The film was shot on location in Oregon using the University of Oregon's Hayward Field. Scenes were also filmed at Heceta Beach, Oregon. Bill Bowerman's house served as a shooting location. After two months of filming in Oregon, the production moved to Los Angeles to film the Munich sequences at Citrus College. Some visuals of the Munich Olympics came from the documentary Visions of Eight:
Because Disney wouldn't let us use ABC's coverage, we were stuck for footage of the race. But then we found, in the vault at Warner Bros., outtakes from [the 1972 Olympics documentary] Visions of Eight So we were very lucky because we found perfect, unexposed 35mm film of that race that had never been put into any other film. The result is that you have full shots of Munich stadium and shots of Steve waist-high that cut to Billy and back, and you can't tell the difference.

==Reception==
Without Limits met with positive reviews from critics. On review aggregator Rotten Tomatoes, the film holds a 79% "fresh" approval rating with an average score of 6.6/10, based on 39 reviews.
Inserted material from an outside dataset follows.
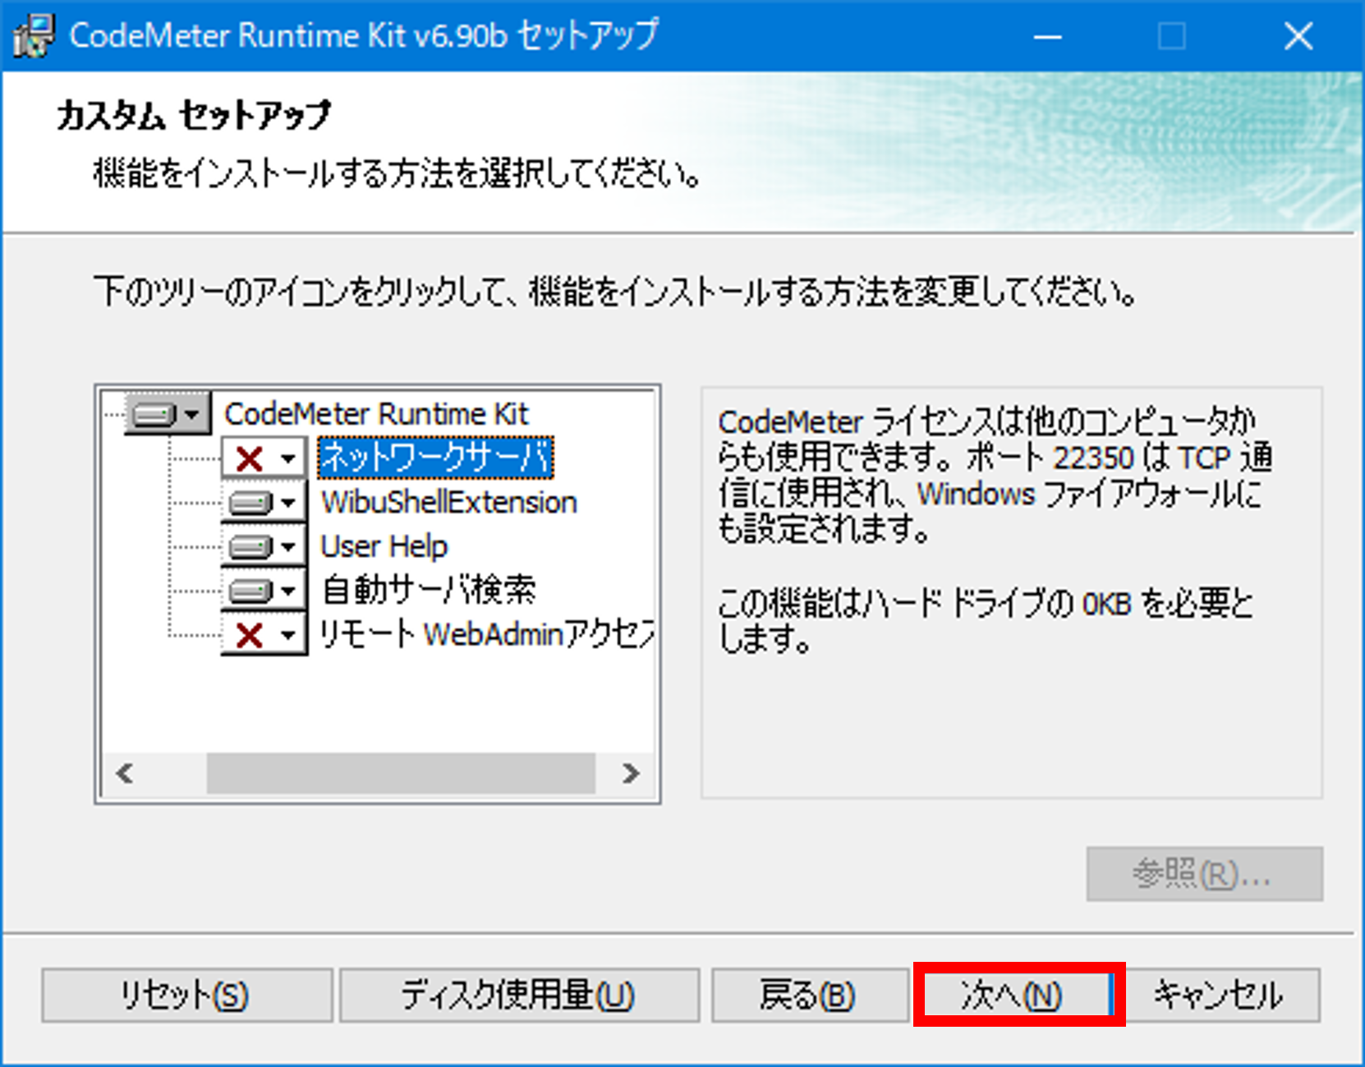The image size is (1365, 1067).
Task: Open ディスク使用量(U) disk usage button
Action: pos(519,996)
The website's consensus reads: "This drama about American track star and hero Steve Prefontaine intelligently looks at the character of this oft mythologized athlete and features a fantastic performance by Donald Sutherland as Prefontaine's trainer." Metacritic, which uses a weighted average, assigned the a score of 71 out of 100, based on 22 critics, indicating "generally favorable" reviews.